E così, fra le voci, un plauso speciale spetta in primis al soprano Carmela Remigio, rossiniana doc (ma ben ricordiamo anche la sua Tatjana da oscar nell'ultimo Onegin visto al San Carlo o la mozartiana Contessa) ma soprattutto grande interprete nel ruolo che fu della Colbran (l'ebrea Elcìa) per il controllo assoluto di ogni nota ed accento, per l'intonazione perfetta, per una linea melodica lucente quanto espressiva in un'arte particolarmente attenta al legato. Brillante nelle affilate colorature quanto intensa negli affondi emotivi, così come tracciato a punta di diamante nel bellissimo Quartetto di stupore "Mi manca la voce", nella sua unica aria “Porgi la destra amata” o nella svettante cabaletta “Tormenti! affanni! smanie” interna all'aria di tormento “È spento il caro bene”. Non meno interessanti, al suo fianco, le prove sia della brava e virtuosa Christine Rice per Amaltea che del Faraone di Alex Esposito, basso-baritono dotato di un'emissione naturale e potente, dai fiati infiniti e ben duttile non solo nelle diverse zone dell'estensione, ma anche nello scolpire i molteplici stati del suo animo. Non poche perplessità, invece, suscitava l'Osiride del tenore Enea Scala, scenicamente assai convincente mentre, sul fronte canoro, la parte ha spesso sofferto di un'emissione compressa con conseguenti incertezze d'intonazione, sforature nei passaggi e acuti purtroppo quasi sempre schiacciati seppur a fronte di un bel timbro e di un vivo temperamento. Completavano il cast il valente tenore Alasdair Kent per il malvagio consigliere Mambre, l'Aronne di Marco Ciaponi, il sonoro ma non infallibile basso Giorgio Giuseppini per Mosè e l'ottimo mezzosoprano Lucia Cirillo per Amenofi.

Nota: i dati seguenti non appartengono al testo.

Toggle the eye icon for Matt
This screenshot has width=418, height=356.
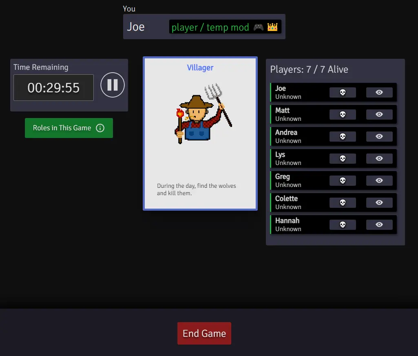point(379,115)
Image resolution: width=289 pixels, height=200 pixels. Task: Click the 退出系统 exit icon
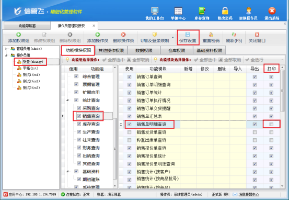click(x=272, y=10)
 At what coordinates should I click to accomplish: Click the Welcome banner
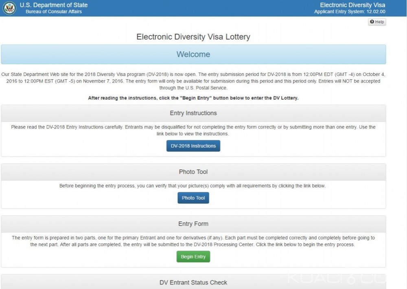coord(193,54)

Un protagonismo a parte spettava intanto al Coro della Fondazione, preparato da Marco Faelli e apprezzato, per integrità di fibra e bellezza di tinta, prevalentemente nella sezione delle voci maschili. Suggestiva ed intensa, ad ogni modo, la celebre Preghiera finale "Dal tuo stellato soglio".
In chiusura, caldi applausi per tutti e qualche entusiasmo in più per il poker vincente formato da Stefano Montanari, Carmela Remigio, Alex Esposito e Christine Rice.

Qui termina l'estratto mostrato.